▶ **What to do**
All lines that hold the string "pixels" should be copied. Find them in the listing below.

= = = = = = =

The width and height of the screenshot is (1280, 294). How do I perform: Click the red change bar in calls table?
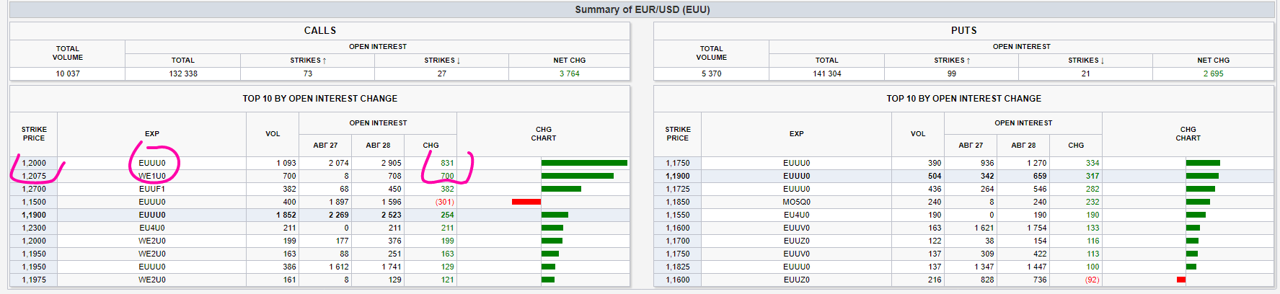tap(526, 202)
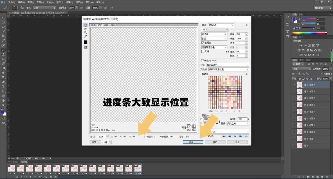Viewport: 333px width, 179px height.
Task: Switch to the 双联 preview tab
Action: coord(106,25)
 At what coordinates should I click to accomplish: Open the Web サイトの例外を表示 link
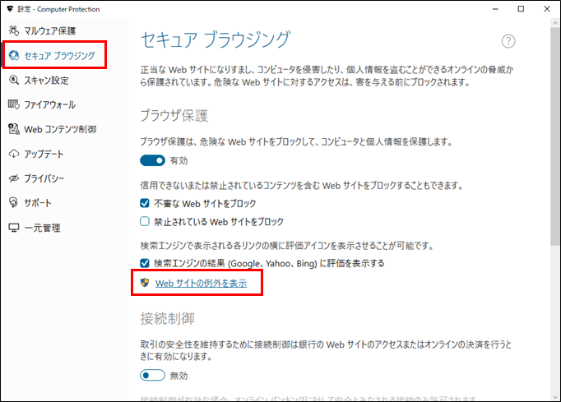click(201, 283)
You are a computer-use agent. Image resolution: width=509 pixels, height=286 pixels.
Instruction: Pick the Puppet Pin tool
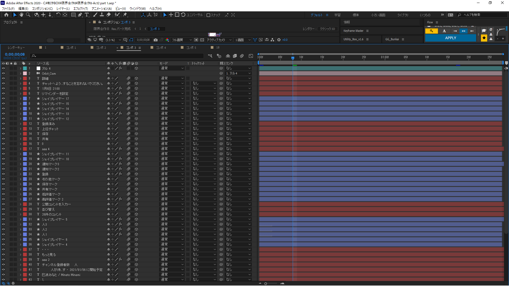125,15
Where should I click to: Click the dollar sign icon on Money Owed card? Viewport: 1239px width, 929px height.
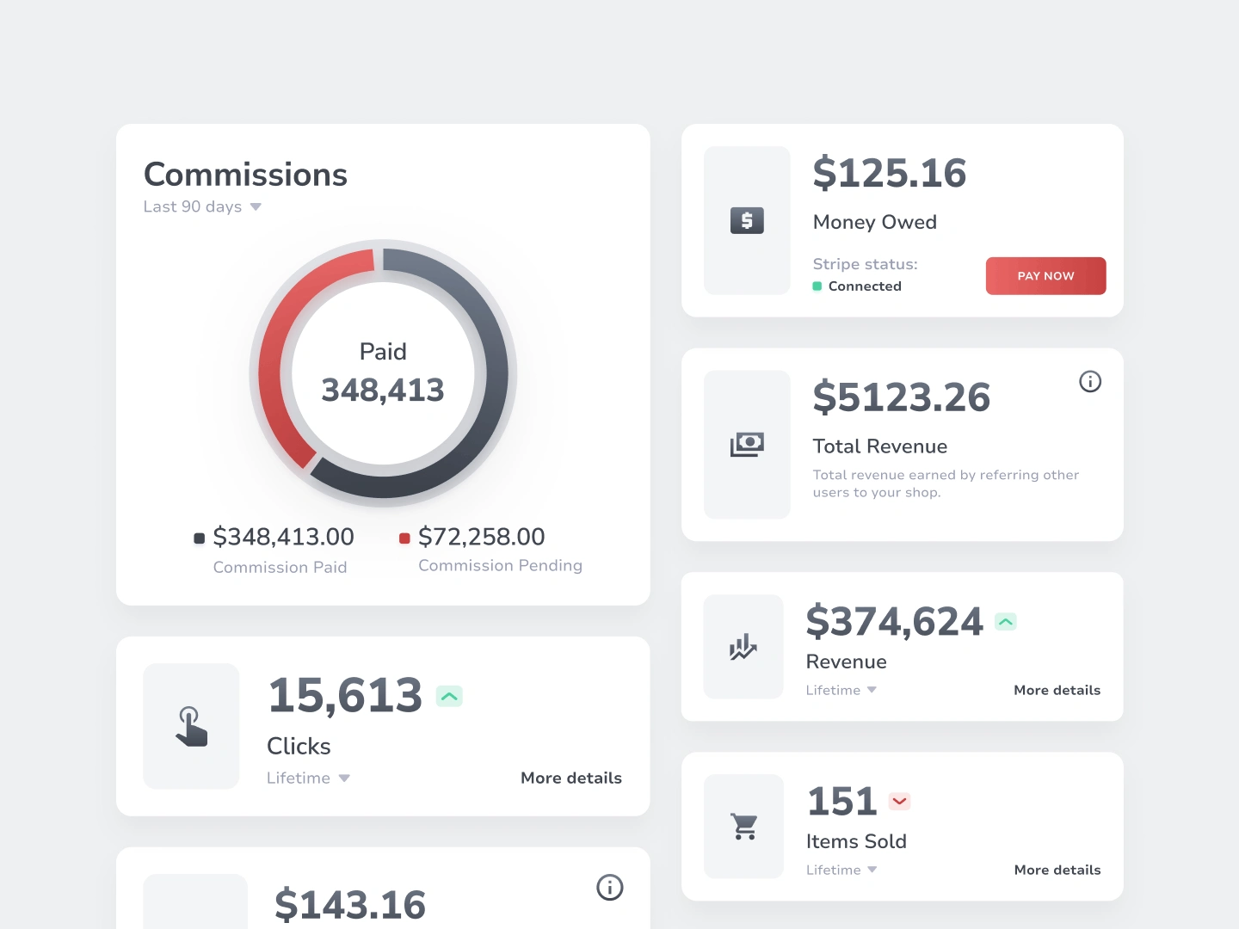coord(746,220)
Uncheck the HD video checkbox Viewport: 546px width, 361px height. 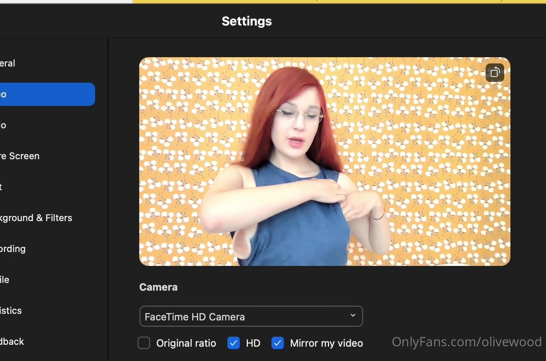click(x=234, y=343)
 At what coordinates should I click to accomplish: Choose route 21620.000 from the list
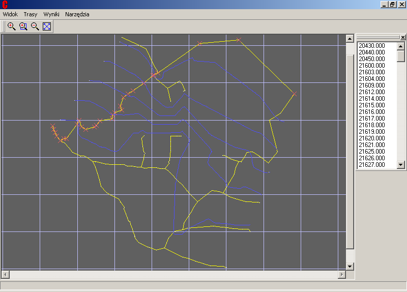point(371,138)
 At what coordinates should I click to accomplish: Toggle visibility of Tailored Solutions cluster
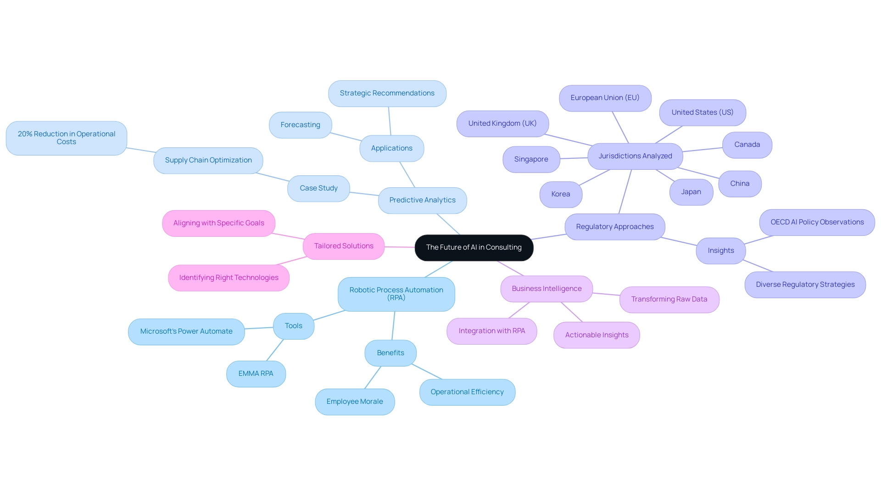pyautogui.click(x=343, y=245)
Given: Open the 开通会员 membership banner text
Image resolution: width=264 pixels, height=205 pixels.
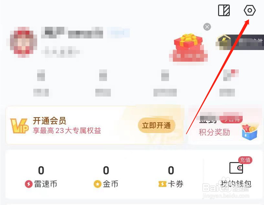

= = = = = = =

▶ **Task output**
You are a computer-use agent. Image resolution: width=509 pixels, height=286 pixels.
Image resolution: width=264 pixels, height=205 pixels.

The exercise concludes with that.